Tanpa keteladanan, anak akan kecewa, kehilangan figur, atau akan
melakukan bukan yang diajarkan, tetapi apa yang kita lakukan, sebab anak adalah
peniru ulung.[13]
“Teladan adalah suatu sikap,
perkataan dan perbuatan yang baik, yang dimiliki seseorang, yang patut
diteladani oleh orang-orang lain.
Teladan sangat berpengaruh dalam diri seseorang terlebih guru PAK. Jika guru PAK tidak menjadi menjadi teladan
bagi anak didik, maka semua pengajarannya sia-sia, tidak sesuai dengan apa yang
dilakukannya. Keteladanan membutuhkan pengorbanan, kerendahan hati, kemauan dan kerja keras”.[14]
“Jadi
guru PAK belajar dari
Kristus, Dia adalah Guru Agung yang menjadi teladan yang sempurna telah merendahkan diri dan mengorbankan nyawa
bagi umatNya, Dia yang memampukan guru PAK menjadi teladan bagi anak
didik. Yesus mengatakan ikutlah
teladanKu”.[15] Jadi guru PAK harus mengikuti-Nya, baik dalam
perkataan maupun dalam perbuatannya.
Guru PAK yang baik memiliki kedewasaan rohani
sehingga ia dimampukan oleh Roh Kudus menuntun anak didik kedewasaan dalam Kristus, karena orang
percaya harus selalu mau dipimpin dan dipenuhi oleh Roh Kudus (Ef. 5:18; Gal. 5:16,
18,25). Guru PAK memperlihatkan perilaku dan teladan yang baik
kepada anak didik, karena bagaimana anak didiknya disiplin kalau gurunya tidak
menunjukkan sikap disiplin. Jika teladan
seorang guru PAK buram atau tidak jelas, maka apa yang diajarkannya sulit
diterima oleh anak didik. Apa yang
diajarkan kepada anak didiknya harus sesuai dengan sikap dan perilaku guru PAK
dalam hidupnya, dengan meminta pertolongan Roh Kudus memampukannya supaya
menjadi teladan dan panutan yang baik dan benar di mata anak didik. Sehubungan dengan peran guru PAK harus
mengajar kebenaran Kristus dan kehidupan Kristen, maka Ia harus menghayatinya
dalam kehidupannya sendiri. Ia harus
memberikan teladan bagi mereka yang dibinanya.
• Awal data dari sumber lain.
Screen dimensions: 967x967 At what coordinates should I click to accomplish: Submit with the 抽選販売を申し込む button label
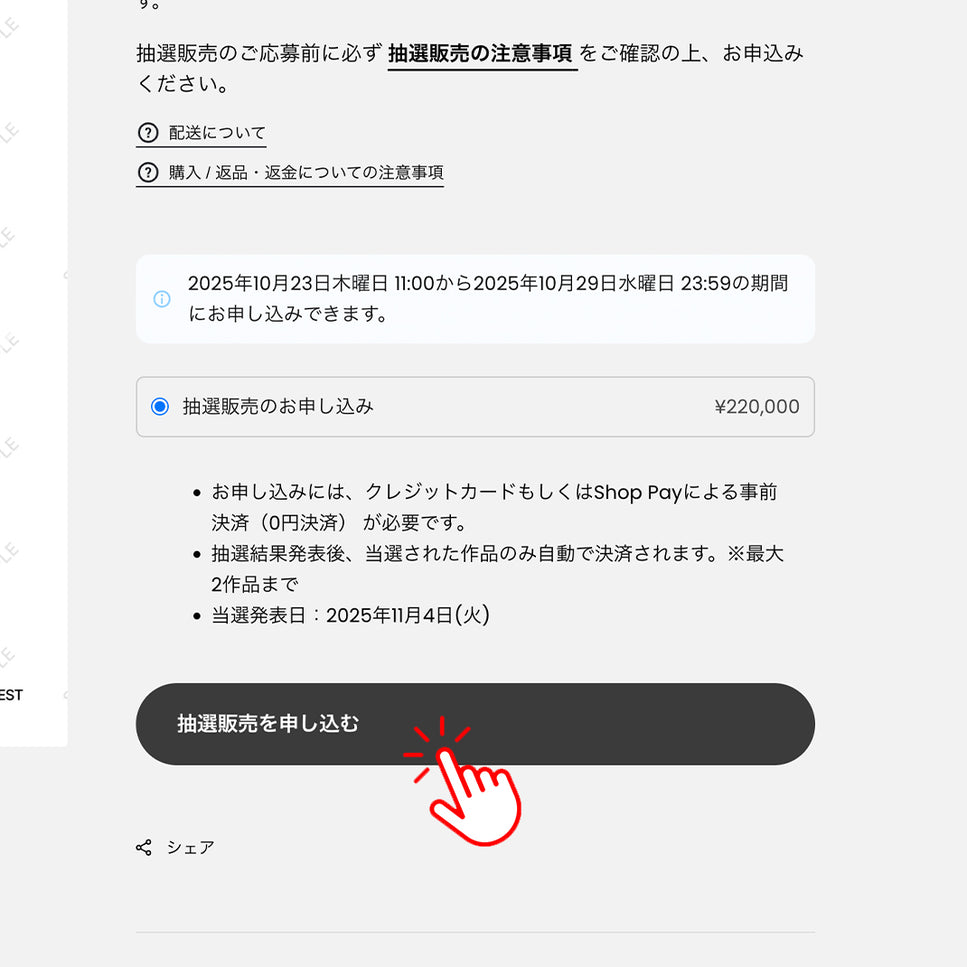point(268,723)
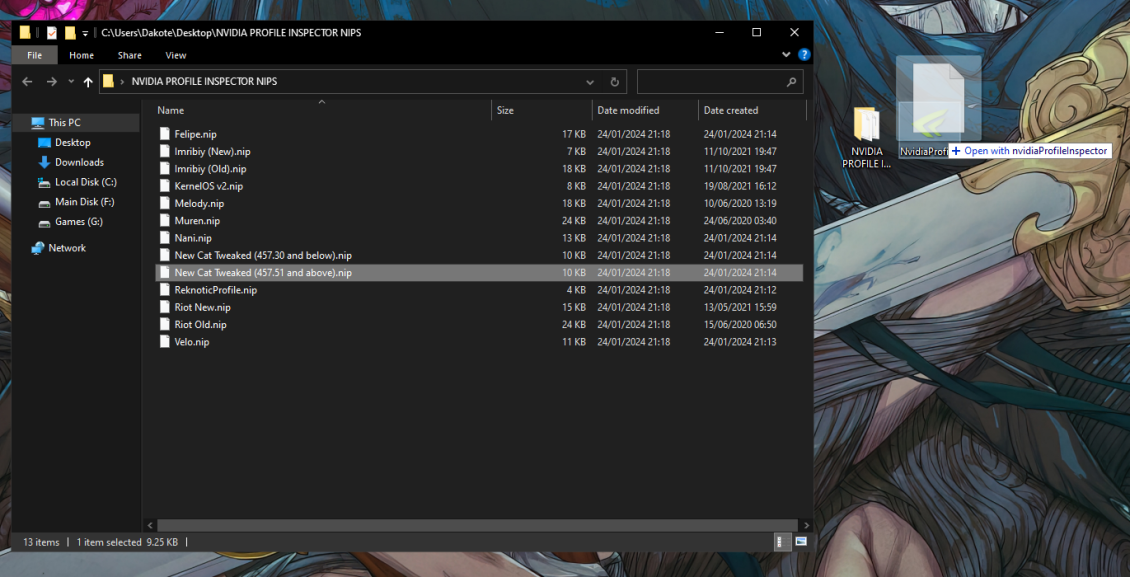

Supaya menolong orang hidup dalam disiplin kehidupan Kristen, guru itu sendiri harus mempraktekkannya. Seorang guru PAK harus peka terhadap orang
lain. Ia berkomunikasi dengan orang lain
dengan perkataannya, sikapnya, dan perbuatannya yang benar.[16]
Guru PAK
mengajarkan kebenaran yakni Kristus, tentu ia menjadi teladan yang baik dan
benar di mata anak didik. Karena itu
guru bertanggungjawab untuk menghubungkan kebenaran-kebenaran yang diajarkannya
itu dengan kehidupam sehari-hari murid-muridnya, agar menolong mereka menjadi
pelaku firman dan bukan pendengar saja (Yak. 1:22). Seorang guru PAK harus percaya akan otoritas
Alkitab sebagai Firman Allah, Alkitab tidak keliru dan memiliki
infabilitas. Pandangan dan sikap
terhadap Alkitab sebagai Firman Allah menentukan tujuan PAK, karena Alkitablah
yang harus menjadi sumber pengajaran bagi seorang guru PAK.[17]
Seorang
guru PAK harus menyadari akan otoritas Firman Allah dalam hati dan
hidupnya, bahwa melalui firman Allah
saja ia mengenal diri sebagai orang berdosa dan ia mengenal Kristus
sebagai Tuhan dan Juruselamatnya, maka ia harus menjadi contoh dan teladan
serta memahami firman Allah karena firman Allah adalah sumber pengajaran bagi
guru PAK dan bukan hanya mengajarkan kepada anak didik saja tetapi juga sebagai
pelaku firman. “Tidak mungkin ada orang
yang bisa membangun Pendidikan Agama Kristen secara baik tanpa fondasi yang
benar. Dari sudut pandang Kristen
melihat dengan jelas pondasi itu, karena
fondasi itu telah ditetapkan dan telah diberikan secara pasti, yaitu Kristus”.[18] Karena
tanpa pertolongan Roh Kudus seorang guru PAK tidak mampu membangun
pondasi yang baik dan benar. Semua ini
dapat dilakukan jika guru PAK menyerahkan diri sepenuhnya kepada pimpinan dan
penyertaan Kristus yang adalah fondasi kebenaran itu, dan yang telah memberi
teladan. Guru PAK perlu belajar dari
Kristus bagaimana Ia menjadi Guru, bagaimana Ia mengajar dan menjadi
teladan, sehingga guru PAK menjadikan
dirinya sebagai pribadi yang mengenal dan mengandalkan Kristus dalam hidupnya
baik dalam perkataan maupun dalam perbuatannya.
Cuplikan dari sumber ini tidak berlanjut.